Костров тоже оделся, и втроем они вышли наружу.
Сумерки сгустились. Низкие облака закрыли небо, звезды. По-прежнему мела пороша, ветер бросал в лицо сухой, колючий снег, и даже на близком расстоянии трудно было что-нибудь разглядеть.
Шагая следом за Зарубиным, Костров думал о том, что такая погода на руку его разведчикам, которых он разослал сегодня на задания. «При такой темноте можно пройти под носом у часового, и он не заметит, а если и заметит, так нетрудно скрыться».
Зарубина беспокоило другое.
«Редькин… это тот самый Редькин, который принес в ноябре сведения о прохождении эшелона со скотом, – думал он. – Чем же тогда окончилась эта темная история?
Кажется, ничем. Как же это могло случиться?
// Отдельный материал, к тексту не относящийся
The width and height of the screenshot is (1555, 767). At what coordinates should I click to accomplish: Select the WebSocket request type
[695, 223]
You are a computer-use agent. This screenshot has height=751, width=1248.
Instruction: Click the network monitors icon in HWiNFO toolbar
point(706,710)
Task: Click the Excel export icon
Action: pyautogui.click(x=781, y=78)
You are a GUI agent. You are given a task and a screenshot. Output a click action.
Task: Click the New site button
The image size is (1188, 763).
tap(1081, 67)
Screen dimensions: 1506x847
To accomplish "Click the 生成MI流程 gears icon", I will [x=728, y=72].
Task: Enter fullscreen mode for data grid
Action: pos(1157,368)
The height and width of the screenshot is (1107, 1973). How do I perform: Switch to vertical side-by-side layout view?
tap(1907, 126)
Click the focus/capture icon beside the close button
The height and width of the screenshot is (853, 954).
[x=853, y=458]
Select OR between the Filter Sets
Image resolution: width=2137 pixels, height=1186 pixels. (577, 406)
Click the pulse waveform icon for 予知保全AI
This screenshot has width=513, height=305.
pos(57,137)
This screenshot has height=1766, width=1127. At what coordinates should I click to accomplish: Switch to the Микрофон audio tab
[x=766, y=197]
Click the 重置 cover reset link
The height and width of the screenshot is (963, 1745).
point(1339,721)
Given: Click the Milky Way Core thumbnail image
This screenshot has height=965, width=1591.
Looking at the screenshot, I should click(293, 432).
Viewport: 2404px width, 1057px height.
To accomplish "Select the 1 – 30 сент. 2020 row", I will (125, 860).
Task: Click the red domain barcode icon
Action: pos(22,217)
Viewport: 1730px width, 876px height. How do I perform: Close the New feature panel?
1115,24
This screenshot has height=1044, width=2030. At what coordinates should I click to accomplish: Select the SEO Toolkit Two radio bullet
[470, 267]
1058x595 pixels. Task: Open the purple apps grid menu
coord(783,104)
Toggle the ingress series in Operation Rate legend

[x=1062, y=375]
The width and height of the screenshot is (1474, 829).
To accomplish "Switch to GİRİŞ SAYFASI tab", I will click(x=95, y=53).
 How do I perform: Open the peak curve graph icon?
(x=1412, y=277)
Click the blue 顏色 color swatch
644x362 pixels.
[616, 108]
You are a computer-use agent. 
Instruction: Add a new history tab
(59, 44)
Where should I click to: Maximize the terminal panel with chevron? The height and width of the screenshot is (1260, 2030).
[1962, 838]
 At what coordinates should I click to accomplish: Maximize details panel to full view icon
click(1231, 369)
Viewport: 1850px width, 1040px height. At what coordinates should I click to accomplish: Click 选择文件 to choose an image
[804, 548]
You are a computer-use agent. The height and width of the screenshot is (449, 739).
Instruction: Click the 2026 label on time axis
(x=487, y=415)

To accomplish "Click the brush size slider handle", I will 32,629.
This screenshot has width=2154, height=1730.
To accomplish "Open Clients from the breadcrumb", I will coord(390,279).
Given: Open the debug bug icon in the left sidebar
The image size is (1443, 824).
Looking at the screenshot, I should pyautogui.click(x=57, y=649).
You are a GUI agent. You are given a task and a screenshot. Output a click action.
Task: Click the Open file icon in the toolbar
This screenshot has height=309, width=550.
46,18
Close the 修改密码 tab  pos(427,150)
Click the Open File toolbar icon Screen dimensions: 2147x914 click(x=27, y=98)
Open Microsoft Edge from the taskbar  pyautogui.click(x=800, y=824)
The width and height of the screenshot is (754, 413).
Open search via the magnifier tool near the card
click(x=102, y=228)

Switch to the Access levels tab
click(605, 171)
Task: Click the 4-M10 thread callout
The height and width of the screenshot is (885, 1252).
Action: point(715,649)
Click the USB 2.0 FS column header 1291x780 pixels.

Что помешало нам до конца проверить, кто именно все перепутал?»
– Георгий Владимирович, – обратился Зарубин к шедшему сзади начальнику разведки, – вы помните тот случай, когда Бойко нарвался на эшелон с боеприпасами и потерял людей?
– Очень хорошо помню. С этим случаем тоже связана фамилия Редькина.
– Совершенно верно, – отозвался Зарубин. – История была довольно странная, а мы о ней забыли и успокоились.
– Напрасно вы так думаете, – осторожно возразил Костров. – Я проводил проверку.
– Интересно! И что же она дала?
Костров рассказал. Через своих разведчиков, работающих на железной дороге, он установил точно, что в те дни станция никакого эшелона с рогатым скотом не пропускала и не формировала. Телеграфист, на которого ссылался Редькин, действительно работал и продолжает работать на станции. Это молодой парень, сын бывшего торговца. Люди Кострова характеризуют его как прихвостня оккупантов.
– Но тут есть другое обстоятельство, – добавил Костров. – Ведь Бойко организовал засаду не на том участке, где рекомендовал нам Редькин, а зашел вперед на восемь километров. А на тот участок, как сообщают наши железнодорожники, выходил ночью немецкий бронепоезд. Вот в чем дело…
– Значит, если бы Бойко не изменил маршрута, то мог бы иметь дело с бронепоездом?
– Так получается.
– Совсем интересно! Чьих же это рук дело: телеграфиста или Редькина?
– Затрудняюсь ответить. Редькин ничего объяснить не может, я с ним говорил еще два раза. Он только твердит:
«За что купил, за то и продал, и не путайте меня».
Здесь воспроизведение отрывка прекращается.